» **Exercise**
To complete the exercise, repeat every record exactly as it stands.

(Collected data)

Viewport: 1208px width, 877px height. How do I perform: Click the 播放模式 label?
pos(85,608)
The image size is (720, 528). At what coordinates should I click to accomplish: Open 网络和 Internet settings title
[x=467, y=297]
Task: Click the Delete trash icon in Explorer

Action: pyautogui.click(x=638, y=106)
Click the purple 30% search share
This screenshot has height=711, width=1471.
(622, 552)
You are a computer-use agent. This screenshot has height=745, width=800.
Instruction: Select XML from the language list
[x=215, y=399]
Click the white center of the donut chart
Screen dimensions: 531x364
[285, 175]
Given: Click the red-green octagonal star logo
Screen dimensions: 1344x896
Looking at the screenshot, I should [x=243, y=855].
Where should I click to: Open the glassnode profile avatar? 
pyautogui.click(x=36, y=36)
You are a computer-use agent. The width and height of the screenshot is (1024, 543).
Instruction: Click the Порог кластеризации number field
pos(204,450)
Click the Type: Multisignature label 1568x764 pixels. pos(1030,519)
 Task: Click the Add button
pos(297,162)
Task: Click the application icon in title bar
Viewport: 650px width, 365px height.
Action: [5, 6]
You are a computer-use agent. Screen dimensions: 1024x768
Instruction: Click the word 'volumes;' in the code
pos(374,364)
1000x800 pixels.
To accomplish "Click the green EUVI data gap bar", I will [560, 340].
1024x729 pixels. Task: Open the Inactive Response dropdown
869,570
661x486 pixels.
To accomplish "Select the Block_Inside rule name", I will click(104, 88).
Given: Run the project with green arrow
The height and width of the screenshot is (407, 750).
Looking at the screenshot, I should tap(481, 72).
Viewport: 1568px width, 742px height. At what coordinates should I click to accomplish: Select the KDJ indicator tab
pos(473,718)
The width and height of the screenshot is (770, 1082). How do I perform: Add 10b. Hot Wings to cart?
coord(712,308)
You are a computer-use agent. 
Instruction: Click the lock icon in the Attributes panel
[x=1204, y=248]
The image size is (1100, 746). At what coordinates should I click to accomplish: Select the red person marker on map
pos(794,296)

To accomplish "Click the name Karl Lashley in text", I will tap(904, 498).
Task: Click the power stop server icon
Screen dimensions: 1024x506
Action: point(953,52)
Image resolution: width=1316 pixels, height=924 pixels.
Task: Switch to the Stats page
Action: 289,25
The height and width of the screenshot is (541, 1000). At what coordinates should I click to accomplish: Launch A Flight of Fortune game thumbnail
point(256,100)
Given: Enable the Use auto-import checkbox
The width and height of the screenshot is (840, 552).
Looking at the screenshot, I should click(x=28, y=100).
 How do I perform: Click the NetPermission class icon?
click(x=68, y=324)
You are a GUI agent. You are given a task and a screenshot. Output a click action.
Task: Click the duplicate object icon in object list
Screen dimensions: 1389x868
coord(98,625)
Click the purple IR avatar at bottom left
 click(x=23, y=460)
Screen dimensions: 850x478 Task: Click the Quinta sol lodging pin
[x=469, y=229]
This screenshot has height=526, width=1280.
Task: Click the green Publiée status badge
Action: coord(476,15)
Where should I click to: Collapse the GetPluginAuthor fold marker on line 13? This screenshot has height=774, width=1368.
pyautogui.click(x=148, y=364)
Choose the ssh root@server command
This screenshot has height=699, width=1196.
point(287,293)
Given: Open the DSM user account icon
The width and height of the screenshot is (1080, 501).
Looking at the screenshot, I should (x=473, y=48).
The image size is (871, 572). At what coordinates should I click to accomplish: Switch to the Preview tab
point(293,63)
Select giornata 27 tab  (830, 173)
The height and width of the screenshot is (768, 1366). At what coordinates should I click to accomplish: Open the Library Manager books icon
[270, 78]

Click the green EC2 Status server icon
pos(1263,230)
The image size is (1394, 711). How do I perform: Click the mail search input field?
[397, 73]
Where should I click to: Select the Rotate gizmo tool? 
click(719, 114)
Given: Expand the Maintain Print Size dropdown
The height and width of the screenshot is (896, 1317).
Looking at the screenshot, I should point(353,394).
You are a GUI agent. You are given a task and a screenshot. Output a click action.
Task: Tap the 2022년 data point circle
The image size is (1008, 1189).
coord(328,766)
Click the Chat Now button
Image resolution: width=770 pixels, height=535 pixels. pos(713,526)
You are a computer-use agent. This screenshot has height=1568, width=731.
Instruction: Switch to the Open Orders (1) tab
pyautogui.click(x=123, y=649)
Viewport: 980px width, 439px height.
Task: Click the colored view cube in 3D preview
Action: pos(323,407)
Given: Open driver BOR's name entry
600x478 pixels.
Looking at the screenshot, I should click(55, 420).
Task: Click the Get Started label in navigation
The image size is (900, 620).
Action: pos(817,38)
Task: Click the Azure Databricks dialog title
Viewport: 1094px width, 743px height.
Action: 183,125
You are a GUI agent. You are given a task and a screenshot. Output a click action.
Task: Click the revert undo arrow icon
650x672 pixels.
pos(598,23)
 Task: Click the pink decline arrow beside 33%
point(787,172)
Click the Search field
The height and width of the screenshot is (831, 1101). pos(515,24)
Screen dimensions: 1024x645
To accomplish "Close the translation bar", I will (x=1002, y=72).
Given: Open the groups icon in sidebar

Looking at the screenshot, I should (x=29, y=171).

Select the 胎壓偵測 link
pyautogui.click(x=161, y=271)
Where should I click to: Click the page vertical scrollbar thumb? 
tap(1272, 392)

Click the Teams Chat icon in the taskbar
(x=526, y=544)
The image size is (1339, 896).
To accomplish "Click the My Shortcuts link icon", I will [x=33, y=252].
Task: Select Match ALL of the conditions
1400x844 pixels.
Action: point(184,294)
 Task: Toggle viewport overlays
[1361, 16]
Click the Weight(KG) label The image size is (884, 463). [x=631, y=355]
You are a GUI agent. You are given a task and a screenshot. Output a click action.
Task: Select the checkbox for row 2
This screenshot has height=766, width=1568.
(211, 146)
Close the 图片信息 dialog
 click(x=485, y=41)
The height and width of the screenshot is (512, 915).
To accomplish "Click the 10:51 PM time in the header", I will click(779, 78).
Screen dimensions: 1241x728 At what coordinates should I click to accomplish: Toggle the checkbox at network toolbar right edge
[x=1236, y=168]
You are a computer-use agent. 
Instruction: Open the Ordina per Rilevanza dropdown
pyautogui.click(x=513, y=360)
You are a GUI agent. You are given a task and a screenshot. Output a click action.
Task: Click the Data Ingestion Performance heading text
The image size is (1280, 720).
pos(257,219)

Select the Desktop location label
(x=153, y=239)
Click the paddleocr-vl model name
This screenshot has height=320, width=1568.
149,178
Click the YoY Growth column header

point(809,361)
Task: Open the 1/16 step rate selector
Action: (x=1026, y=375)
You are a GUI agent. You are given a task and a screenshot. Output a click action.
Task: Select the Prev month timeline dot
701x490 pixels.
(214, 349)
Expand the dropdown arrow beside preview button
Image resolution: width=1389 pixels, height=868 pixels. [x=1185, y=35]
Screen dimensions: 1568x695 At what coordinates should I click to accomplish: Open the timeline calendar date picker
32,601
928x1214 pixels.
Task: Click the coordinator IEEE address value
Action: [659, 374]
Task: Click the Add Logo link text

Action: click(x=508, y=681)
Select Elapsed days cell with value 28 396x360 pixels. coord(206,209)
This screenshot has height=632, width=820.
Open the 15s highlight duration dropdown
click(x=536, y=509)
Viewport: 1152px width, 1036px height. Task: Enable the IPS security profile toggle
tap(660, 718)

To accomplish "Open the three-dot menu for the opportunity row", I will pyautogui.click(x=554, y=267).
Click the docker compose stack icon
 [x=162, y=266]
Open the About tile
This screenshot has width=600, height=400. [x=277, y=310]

» **Answer**
Viewport: 1208px width, 877px height. How do I perform: Click the 播放模式 label?
pos(85,608)
The image size is (720, 528). At what coordinates should I click to accomplish: Open 网络和 Internet settings title
[x=467, y=297]
Task: Click the Delete trash icon in Explorer

Action: pyautogui.click(x=638, y=106)
Click the purple 30% search share
This screenshot has height=711, width=1471.
(622, 552)
You are a computer-use agent. This screenshot has height=745, width=800.
Instruction: Select XML from the language list
[x=215, y=399]
Click the white center of the donut chart
Screen dimensions: 531x364
[285, 175]
Given: Click the red-green octagonal star logo
Screen dimensions: 1344x896
Looking at the screenshot, I should [x=243, y=855].
Where should I click to: Open the glassnode profile avatar? 
pyautogui.click(x=36, y=36)
You are a computer-use agent. The width and height of the screenshot is (1024, 543).
Instruction: Click the Порог кластеризации number field
pos(204,450)
Click the Type: Multisignature label 1568x764 pixels. pos(1030,519)
 Task: Click the Add button
pos(297,162)
Task: Click the application icon in title bar
Viewport: 650px width, 365px height.
Action: [5, 6]
You are a computer-use agent. Screen dimensions: 1024x768
Instruction: Click the word 'volumes;' in the code
pos(374,364)
1000x800 pixels.
To accomplish "Click the green EUVI data gap bar", I will [560, 340].
1024x729 pixels. Task: Open the Inactive Response dropdown
869,570
661x486 pixels.
To accomplish "Select the Block_Inside rule name", I will click(104, 88).
Given: Run the project with green arrow
The height and width of the screenshot is (407, 750).
Looking at the screenshot, I should tap(481, 72).
Viewport: 1568px width, 742px height. At what coordinates should I click to accomplish: Select the KDJ indicator tab
pos(473,718)
The width and height of the screenshot is (770, 1082). How do I perform: Add 10b. Hot Wings to cart?
coord(712,308)
You are a computer-use agent. 
Instruction: Click the lock icon in the Attributes panel
[x=1204, y=248]
The image size is (1100, 746). At what coordinates should I click to accomplish: Select the red person marker on map
pos(794,296)

To accomplish "Click the name Karl Lashley in text", I will tap(904, 498).
Task: Click the power stop server icon
Screen dimensions: 1024x506
Action: point(953,52)
Image resolution: width=1316 pixels, height=924 pixels.
Task: Switch to the Stats page
Action: 289,25
The height and width of the screenshot is (541, 1000). At what coordinates should I click to accomplish: Launch A Flight of Fortune game thumbnail
point(256,100)
Given: Enable the Use auto-import checkbox
The width and height of the screenshot is (840, 552).
Looking at the screenshot, I should click(x=28, y=100).
 How do I perform: Click the NetPermission class icon?
click(x=68, y=324)
You are a GUI agent. You are given a task and a screenshot. Output a click action.
Task: Click the duplicate object icon in object list
Screen dimensions: 1389x868
coord(98,625)
Click the purple IR avatar at bottom left
 click(x=23, y=460)
Screen dimensions: 850x478 Task: Click the Quinta sol lodging pin
[x=469, y=229]
This screenshot has height=526, width=1280.
Task: Click the green Publiée status badge
Action: coord(476,15)
Where should I click to: Collapse the GetPluginAuthor fold marker on line 13? This screenshot has height=774, width=1368.
pyautogui.click(x=148, y=364)
Choose the ssh root@server command
This screenshot has height=699, width=1196.
point(287,293)
Given: Open the DSM user account icon
The width and height of the screenshot is (1080, 501).
Looking at the screenshot, I should (x=473, y=48).
The image size is (871, 572). At what coordinates should I click to accomplish: Switch to the Preview tab
point(293,63)
Select giornata 27 tab  (830, 173)
The height and width of the screenshot is (768, 1366). At what coordinates should I click to accomplish: Open the Library Manager books icon
[270, 78]

Click the green EC2 Status server icon
pos(1263,230)
The image size is (1394, 711). How do I perform: Click the mail search input field?
[397, 73]
Where should I click to: Select the Rotate gizmo tool? 
click(719, 114)
Given: Expand the Maintain Print Size dropdown
The height and width of the screenshot is (896, 1317).
Looking at the screenshot, I should point(353,394).
You are a GUI agent. You are given a task and a screenshot. Output a click action.
Task: Tap the 2022년 data point circle
The image size is (1008, 1189).
coord(328,766)
Click the Chat Now button
Image resolution: width=770 pixels, height=535 pixels. pos(713,526)
You are a computer-use agent. This screenshot has height=1568, width=731.
Instruction: Switch to the Open Orders (1) tab
pyautogui.click(x=123, y=649)
Viewport: 980px width, 439px height.
Task: Click the colored view cube in 3D preview
Action: pos(323,407)
Given: Open driver BOR's name entry
600x478 pixels.
Looking at the screenshot, I should click(55, 420).
Task: Click the Get Started label in navigation
The image size is (900, 620).
Action: pos(817,38)
Task: Click the Azure Databricks dialog title
Viewport: 1094px width, 743px height.
Action: 183,125
You are a GUI agent. You are given a task and a screenshot. Output a click action.
Task: Click the revert undo arrow icon
650x672 pixels.
pos(598,23)
 Task: Click the pink decline arrow beside 33%
point(787,172)
Click the Search field
The height and width of the screenshot is (831, 1101). pos(515,24)
Screen dimensions: 1024x645
To accomplish "Close the translation bar", I will (x=1002, y=72).
Given: Open the groups icon in sidebar

Looking at the screenshot, I should (x=29, y=171).

Select the 胎壓偵測 link
pyautogui.click(x=161, y=271)
Where should I click to: Click the page vertical scrollbar thumb? 
tap(1272, 392)

Click the Teams Chat icon in the taskbar
(x=526, y=544)
The image size is (1339, 896).
To accomplish "Click the My Shortcuts link icon", I will [x=33, y=252].
Task: Select Match ALL of the conditions
1400x844 pixels.
Action: point(184,294)
 Task: Toggle viewport overlays
[1361, 16]
Click the Weight(KG) label The image size is (884, 463). [x=631, y=355]
You are a GUI agent. You are given a task and a screenshot. Output a click action.
Task: Select the checkbox for row 2
This screenshot has height=766, width=1568.
(211, 146)
Close the 图片信息 dialog
 click(x=485, y=41)
The height and width of the screenshot is (512, 915).
To accomplish "Click the 10:51 PM time in the header", I will click(779, 78).
Screen dimensions: 1241x728 At what coordinates should I click to accomplish: Toggle the checkbox at network toolbar right edge
[x=1236, y=168]
You are a computer-use agent. 
Instruction: Open the Ordina per Rilevanza dropdown
pyautogui.click(x=513, y=360)
You are a GUI agent. You are given a task and a screenshot. Output a click action.
Task: Click the Data Ingestion Performance heading text
The image size is (1280, 720).
pos(257,219)

Select the Desktop location label
(x=153, y=239)
Click the paddleocr-vl model name
This screenshot has height=320, width=1568.
149,178
Click the YoY Growth column header

point(809,361)
Task: Open the 1/16 step rate selector
Action: (x=1026, y=375)
You are a GUI agent. You are given a task and a screenshot. Output a click action.
Task: Select the Prev month timeline dot
701x490 pixels.
(214, 349)
Expand the dropdown arrow beside preview button
Image resolution: width=1389 pixels, height=868 pixels. [x=1185, y=35]
Screen dimensions: 1568x695 At what coordinates should I click to accomplish: Open the timeline calendar date picker
32,601
928x1214 pixels.
Task: Click the coordinator IEEE address value
Action: [659, 374]
Task: Click the Add Logo link text

Action: click(x=508, y=681)
Select Elapsed days cell with value 28 396x360 pixels. coord(206,209)
This screenshot has height=632, width=820.
Open the 15s highlight duration dropdown
click(x=536, y=509)
Viewport: 1152px width, 1036px height. Task: Enable the IPS security profile toggle
tap(660, 718)

To accomplish "Open the three-dot menu for the opportunity row", I will pyautogui.click(x=554, y=267).
Click the docker compose stack icon
 [x=162, y=266]
Open the About tile
This screenshot has width=600, height=400. [x=277, y=310]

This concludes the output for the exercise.